Cognitive Task Analysis: Altarum staff members are specifically trained in cognitive task analysis (CTA). CTA is a set of highly structured quantitative methods designed to elicit the often invisible or highly automatized thought processes of individual experts or high-functioning teams in real world environments. CTA is used across a wide range of disciplines as diverse as military command, neonatal intensive care nursing, and endoscopic surgery. CTA offers value in guiding implementations of new technologies and in measurement of system change including the implementation of health IT. Altarum staff, along with our academic research partners, are studying how CTA can offer insight into the implementation context to inform how best to customize health IT and adapt existing routines to best leverage technology.

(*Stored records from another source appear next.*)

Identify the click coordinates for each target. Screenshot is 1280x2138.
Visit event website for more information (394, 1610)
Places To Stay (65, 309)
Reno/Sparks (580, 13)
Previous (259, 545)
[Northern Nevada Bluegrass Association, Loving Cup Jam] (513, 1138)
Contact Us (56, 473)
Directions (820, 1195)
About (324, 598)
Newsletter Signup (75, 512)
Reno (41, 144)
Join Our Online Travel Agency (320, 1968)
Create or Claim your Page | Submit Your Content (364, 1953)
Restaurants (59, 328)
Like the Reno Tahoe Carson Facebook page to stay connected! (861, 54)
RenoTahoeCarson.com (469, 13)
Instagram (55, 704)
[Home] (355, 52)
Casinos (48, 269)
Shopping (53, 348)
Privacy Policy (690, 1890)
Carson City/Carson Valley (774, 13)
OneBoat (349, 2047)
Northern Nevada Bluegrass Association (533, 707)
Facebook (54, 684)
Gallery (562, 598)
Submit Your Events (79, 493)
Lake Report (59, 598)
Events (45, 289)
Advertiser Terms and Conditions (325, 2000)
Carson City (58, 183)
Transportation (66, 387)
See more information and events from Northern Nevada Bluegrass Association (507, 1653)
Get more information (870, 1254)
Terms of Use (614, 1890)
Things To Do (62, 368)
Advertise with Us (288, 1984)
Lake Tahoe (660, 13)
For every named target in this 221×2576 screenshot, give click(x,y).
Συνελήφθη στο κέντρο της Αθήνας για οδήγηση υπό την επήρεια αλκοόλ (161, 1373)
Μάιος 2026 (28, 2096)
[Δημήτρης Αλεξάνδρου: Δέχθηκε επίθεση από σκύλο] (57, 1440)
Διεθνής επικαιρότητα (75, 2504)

Qualitative Analysis: Our team uses several different coding techniques and qualitative analysis methods. In-depth qualitative analysis can be quite time consuming but often results in identification of detailed themes and lessons learned. Our staff members conduct thematic analysis of coded data using standard text-based analysis software (i.e., NVivo). We analyze interview data and other qualitative data sets coding for broad themes as well as specific topics. This often involves several iterations of coding and assessment of inter-rater reliability.